Quinsac envoyé spécial
C'est à 10 h 30 que commence une journée de tournage pour Claude Chabrol, au moment où Yvon Crenn, le directeur de production, l'embarque dans sa voiture, ainsi qu'Aurore, la script fidèle qui est aussi sa femme, vers le plateau situé dans une grande et belle demeure bourgeoise.

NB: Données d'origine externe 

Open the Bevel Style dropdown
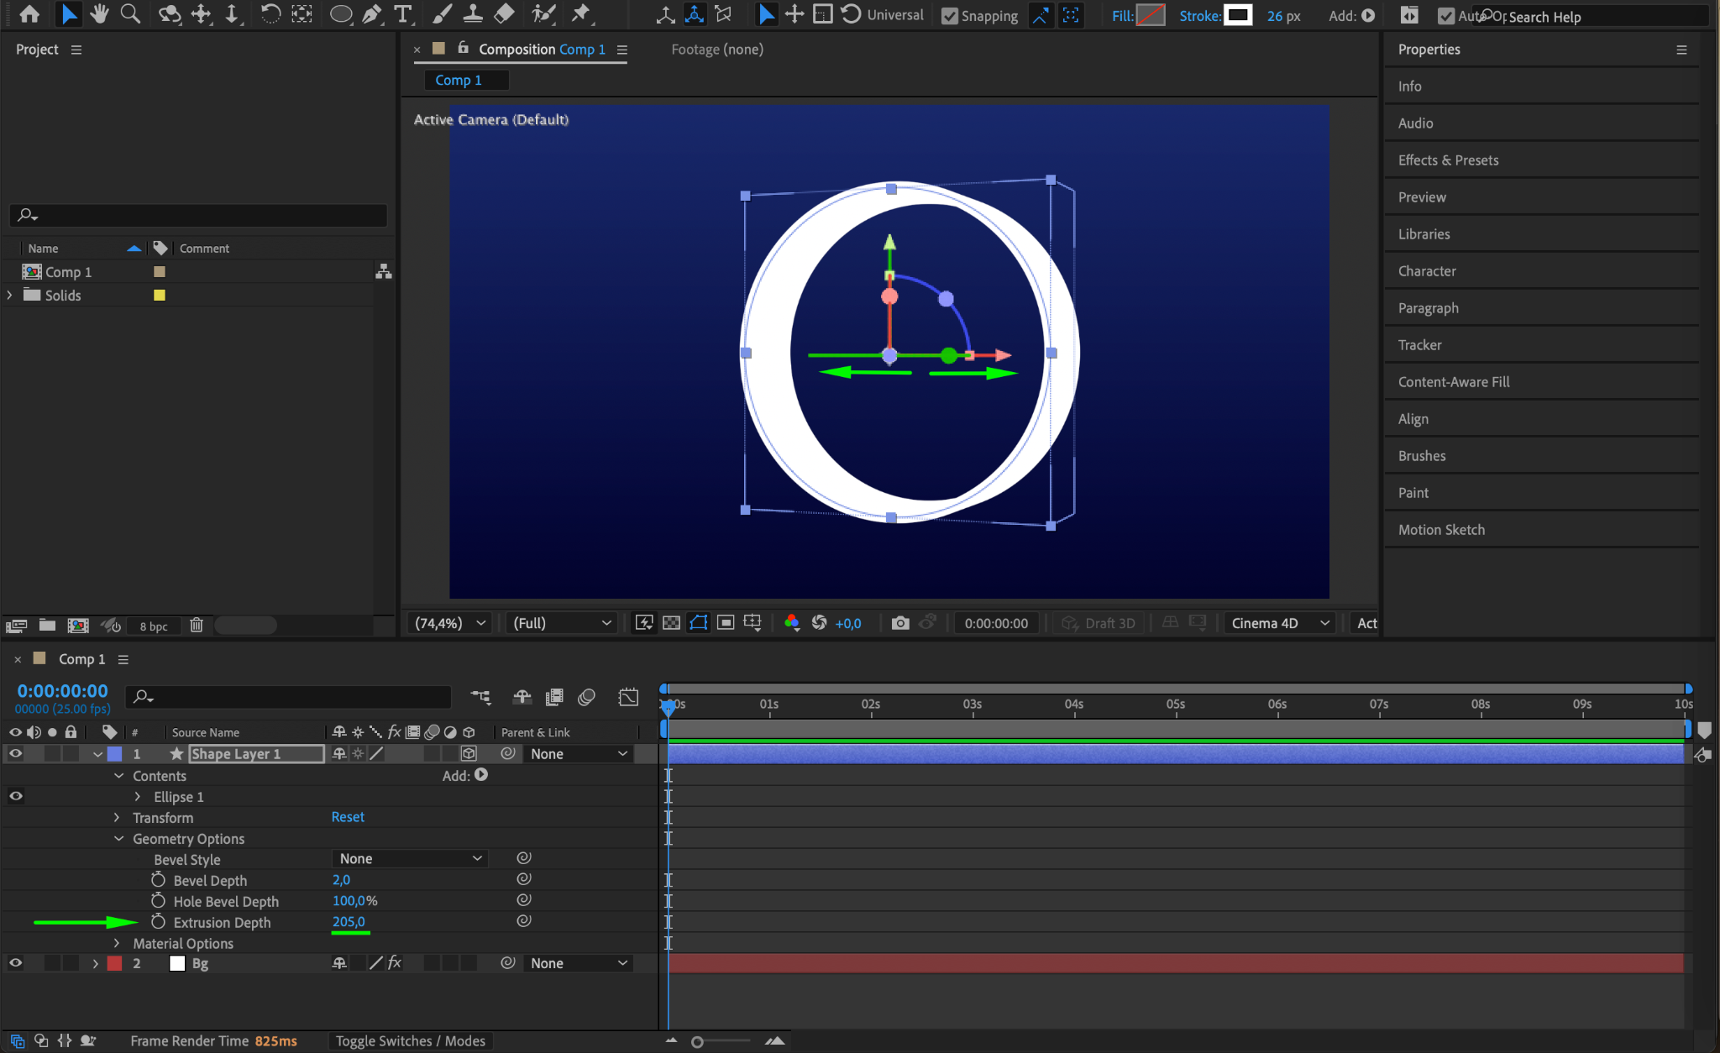The width and height of the screenshot is (1720, 1053). pyautogui.click(x=410, y=858)
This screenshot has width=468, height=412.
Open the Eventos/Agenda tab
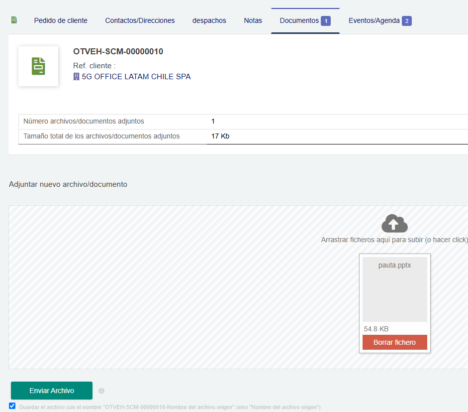tap(374, 20)
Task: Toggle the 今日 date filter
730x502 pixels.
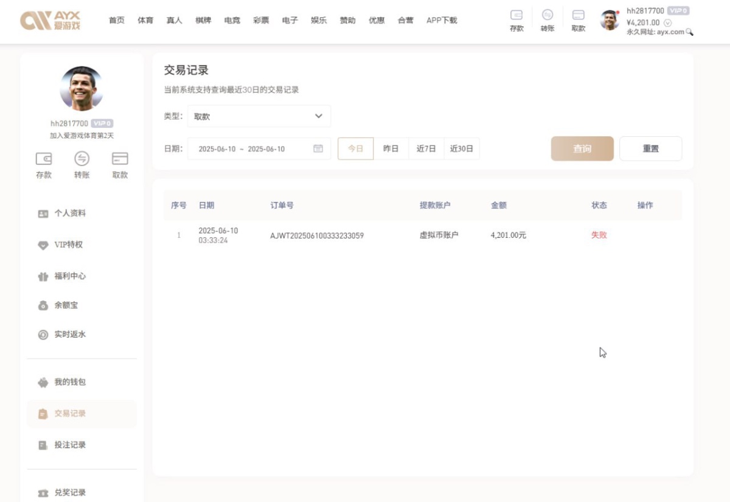Action: [x=355, y=148]
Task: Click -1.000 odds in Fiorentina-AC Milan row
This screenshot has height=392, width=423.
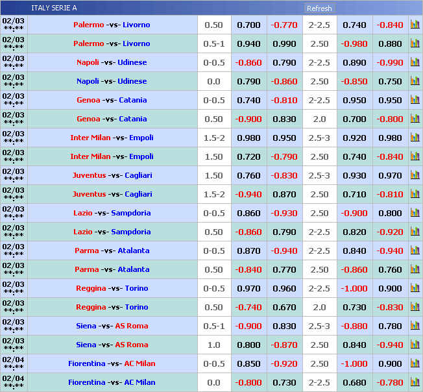Action: point(354,363)
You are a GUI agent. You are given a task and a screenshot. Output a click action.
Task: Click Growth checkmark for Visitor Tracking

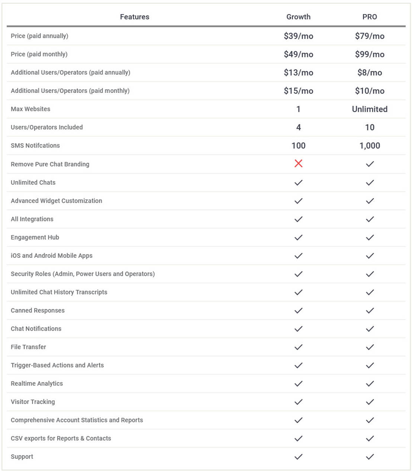pyautogui.click(x=298, y=402)
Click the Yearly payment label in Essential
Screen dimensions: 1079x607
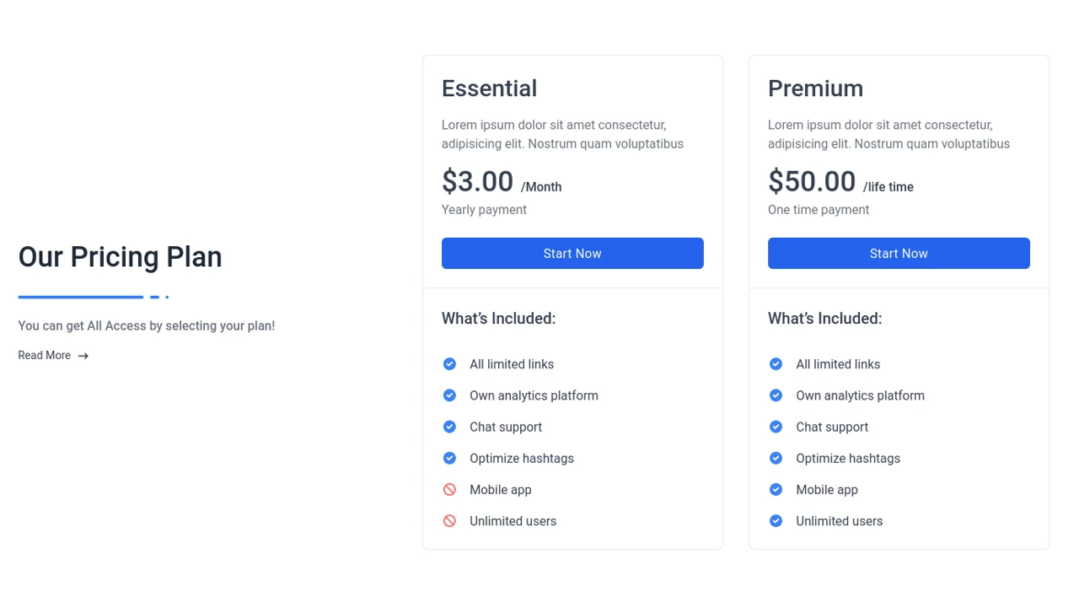(484, 209)
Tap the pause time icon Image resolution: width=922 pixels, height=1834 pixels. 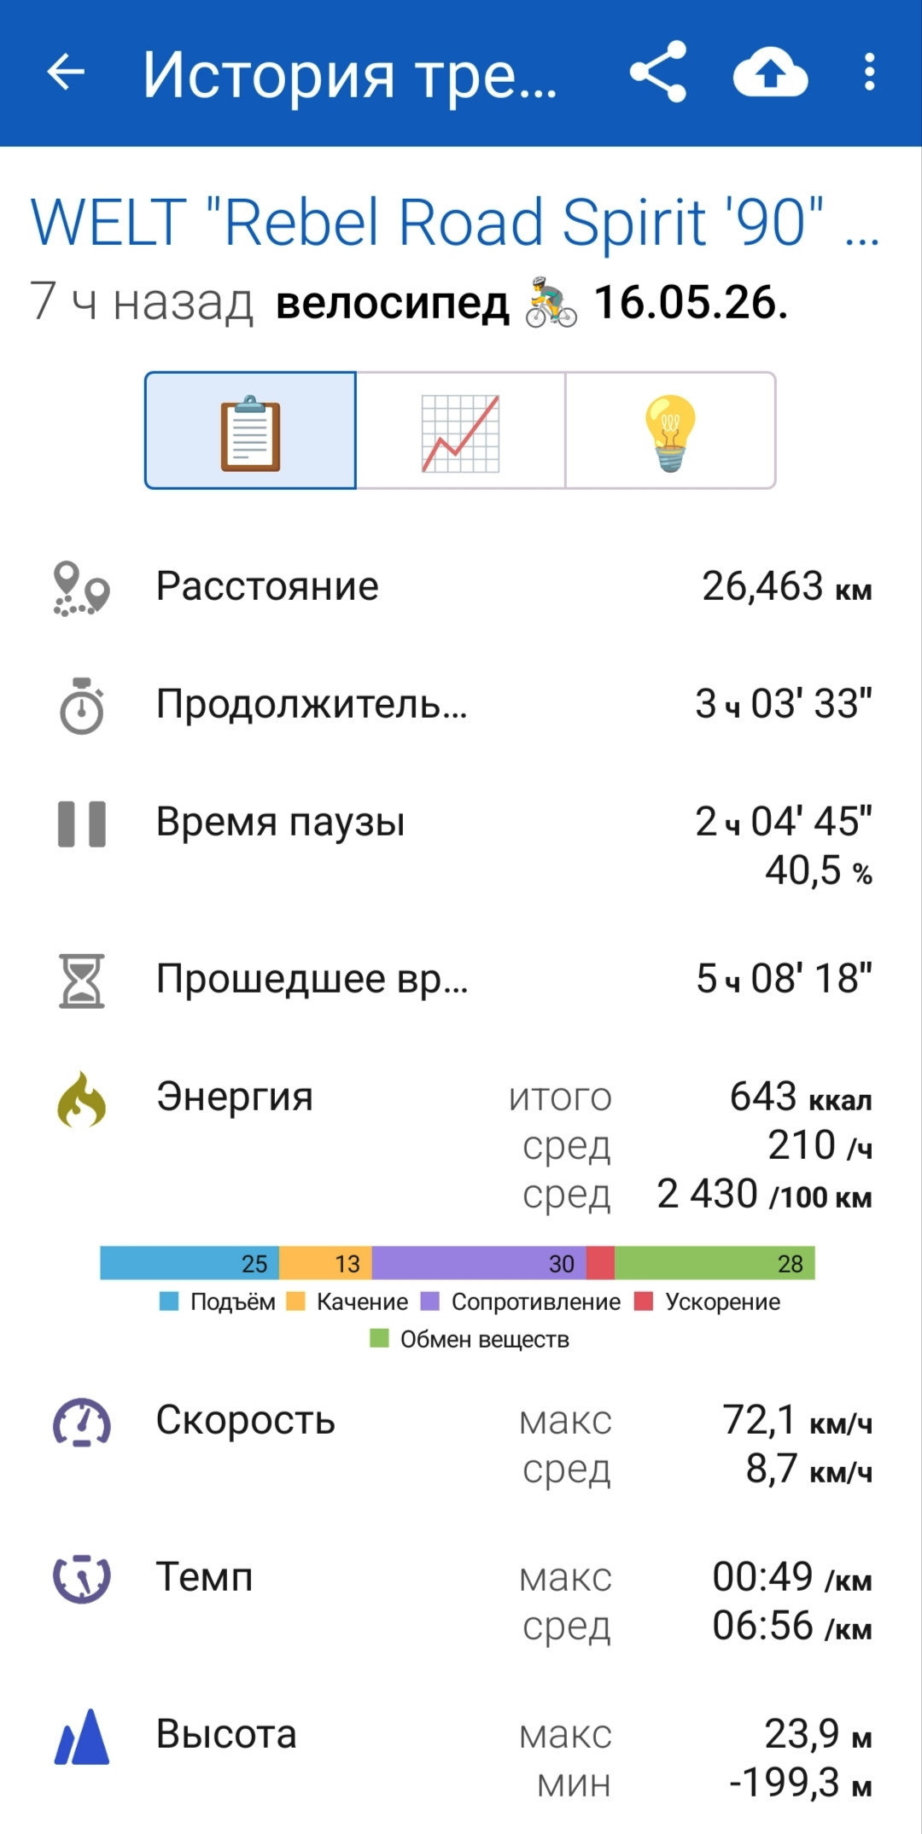[81, 824]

L'équipée laisse derrière elle un bon hôtel de Bordeaux pour une demi-heure de voiture, le temps de rejoindre Quinsac, l'un des plus jolis coins du Bordelais, à une quinzaine de kilomètres au sud de la capitale des vins, empruntant une petite route qui serpente le long des coteaux, entre vignes et herbes folles.
Ce tournage de Claude Chabrol, son 53e film, la Fleur du mal, avec Nathalie Baye et Benoît Magimel, pourrait être une succession de lieux communs : on y mange bien, c'est tranquille, voire pépère, l'ambiance est à la rigolade, et tout le monde est gâté, des techniciens, qui ont droit à leur petite blague, aux acteurs choyés par le regard malicieux du maître. Ce n'est pas faux. Pourtant, c'est aussi un contresens : Chabrol aime disposer ça et là des rituels de convivialité, comme si tout était normal, mais la réalité témoigne d'une attention certaine, voire de la tension d'une équipe aux ordres et parfaitement concentrée. Même si le cinéaste répète à qui veut l'entendre que «tout se fait sans qu'on ait l'impression d'avancer», ce tournage semble d'abord l'agencement de petits faits parfaitement réglés et minutieusement préparés.